My fellow passengers are throwing out new expected arrival times, the earliest being 10:30 p.m. Heck, at that rate, I would not arrive to help the waiters and housekeepers clean up! It turns out that they were not too far off. We motored into Las Vegas at 10:58 p.m. I entered the terminal and got into the line for the return trip on the midnight bus to Los Angeles, not midnight train to Georgia! My trip was a real roundabout way to go sightseeing between California and Nevada! One passenger mentioned about the proposed fast rail train between the City of Angels and "Sin City." I may have to jump onboard that fast rail train bandwagon! Ironically, right on cue, as we were approaching Sin City, a religious song, by the News Boys, entitled  "Amazing Love," began playing on the radio, apparently part of  the changing of the radio frequencies, that occurred as we traveled along.

The cynical view of this could be to look at it as a "wasted" trip. It was not wasted. I interacted with fellow ordinary Americans and truly enjoyed the time. With all of the drama over the bus breaking down and the extended wait, there was not one person who behaved in a churlish manner. Folks tried to help one another, including lending cell phones, even to the driver. One gentleman invited me to stay over in Las Vegas, where he would be celebrating his 77th birthday this coming Sunday. He wanted me to remain to watch him dance, and celebrate with his family, including his wife, children and grandchildren. It appeared to be a genuine invitation, made in the spur of the moment as he was bonding with his fellow passengers, as we were united in our misery.  I declined. Understandably, his wife might have had a small problem with a strange woman showing up on her doorsteps! On the return trip, a young man sat next to me and  offered me the  choice of a banana or an orange. He was not even part of our original group, that had bonded. He was a stranger offering a courtesy to another stranger. May God bless all of these kind folks. Maybe getting a chance for this interaction was the main purpose of the trip.
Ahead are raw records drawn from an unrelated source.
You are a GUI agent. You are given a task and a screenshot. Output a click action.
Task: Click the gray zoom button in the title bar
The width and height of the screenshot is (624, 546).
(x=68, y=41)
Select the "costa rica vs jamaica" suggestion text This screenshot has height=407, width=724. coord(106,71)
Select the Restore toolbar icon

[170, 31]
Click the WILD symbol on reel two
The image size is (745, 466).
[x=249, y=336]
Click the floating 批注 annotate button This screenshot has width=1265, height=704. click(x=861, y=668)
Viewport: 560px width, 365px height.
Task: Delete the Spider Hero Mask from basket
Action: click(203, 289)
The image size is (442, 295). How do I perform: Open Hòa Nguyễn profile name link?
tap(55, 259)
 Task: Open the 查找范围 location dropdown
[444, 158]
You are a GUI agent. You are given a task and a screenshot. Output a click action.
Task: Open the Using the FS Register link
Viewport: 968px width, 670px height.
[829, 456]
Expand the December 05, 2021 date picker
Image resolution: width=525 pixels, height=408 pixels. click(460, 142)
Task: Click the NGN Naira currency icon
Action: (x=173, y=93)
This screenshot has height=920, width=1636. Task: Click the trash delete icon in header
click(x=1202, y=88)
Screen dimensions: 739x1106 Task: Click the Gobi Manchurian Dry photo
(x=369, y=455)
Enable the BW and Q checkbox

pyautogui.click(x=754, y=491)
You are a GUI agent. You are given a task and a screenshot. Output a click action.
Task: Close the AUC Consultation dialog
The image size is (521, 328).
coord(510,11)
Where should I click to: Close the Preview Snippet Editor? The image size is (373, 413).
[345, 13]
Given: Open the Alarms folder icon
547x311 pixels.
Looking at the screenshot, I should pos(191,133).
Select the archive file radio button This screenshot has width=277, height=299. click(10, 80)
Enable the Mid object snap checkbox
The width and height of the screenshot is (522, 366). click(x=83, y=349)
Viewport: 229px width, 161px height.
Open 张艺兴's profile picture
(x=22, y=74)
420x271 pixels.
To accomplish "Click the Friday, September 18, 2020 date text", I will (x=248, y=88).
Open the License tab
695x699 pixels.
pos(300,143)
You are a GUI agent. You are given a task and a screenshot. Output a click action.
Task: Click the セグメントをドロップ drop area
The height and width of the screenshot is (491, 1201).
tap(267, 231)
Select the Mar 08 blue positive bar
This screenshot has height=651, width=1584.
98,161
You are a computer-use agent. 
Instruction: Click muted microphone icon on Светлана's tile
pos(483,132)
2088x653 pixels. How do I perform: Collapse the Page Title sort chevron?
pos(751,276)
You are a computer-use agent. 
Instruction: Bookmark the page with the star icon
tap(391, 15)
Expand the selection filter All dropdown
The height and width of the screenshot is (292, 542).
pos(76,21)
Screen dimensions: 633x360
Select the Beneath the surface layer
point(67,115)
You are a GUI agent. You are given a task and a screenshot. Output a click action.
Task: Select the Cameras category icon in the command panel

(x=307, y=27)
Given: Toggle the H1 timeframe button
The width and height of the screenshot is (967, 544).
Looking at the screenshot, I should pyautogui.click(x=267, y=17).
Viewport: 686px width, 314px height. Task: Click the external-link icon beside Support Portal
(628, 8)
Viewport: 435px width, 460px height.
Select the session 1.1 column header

It was good to get away from the intrusive headlines about the latest peccadilloes of corrupt politicians and the whodunnit stories about celebrities of song and sports. For a twelve hour period, I could not care less about whose doctors and assistants "assisted" in helping a celebrity on his journey to the hereafter, by the use of a myriad of  "pharmaceuticals," or another celebrity whose mistress gunned him down in his "home away from home," while his wife occupied the "home that is the primary residence." I cared even less about stories of politicians with mistresses where it would take a longer trip than a midnight train to Georgia, to visit the mistresses, or mistresses who were given "charitable donations" from the parents of the disgraced politicians. Enough already!

In addition to the wonderful interaction with my fellow passengers, I got a solid block of time as the bus sped on the highway, to do some serious thinking about my life,  its predestined brevity and consequently the need to really use the given time,  wisely. I once again got to see the geographic beauty of the land. It was a pleasure to see an American Flag proudly flying atop an Office Depot, the only business in about a quarter mile stretch of the highway. This United States of America may be down but it is not out.

I did say that "all is well that ends well?" This tale has a gracious ending, on the part of Greyhound. When I returned to the Greyhound station from where I began my journey, I told the manager about our adventures, and having to miss the scheduled dinner. He completed a voucher for some kind of reimbursement. I told him that I would settle for a voucher for a trip, not necessarily return of the fare. I intend to return to Las Vegas, to visit the Paris Hotel, and eat at the Eiffle Tower Restaurant. "If at first you don't succeed, try again." Maybe I can convince those luminaries to meet me in Paris, the hotel in Las Vegas. I will  just have their  people call my "people," as soon as I find my "people!" The line to the right is for volunteers to become part of Ercille's posse!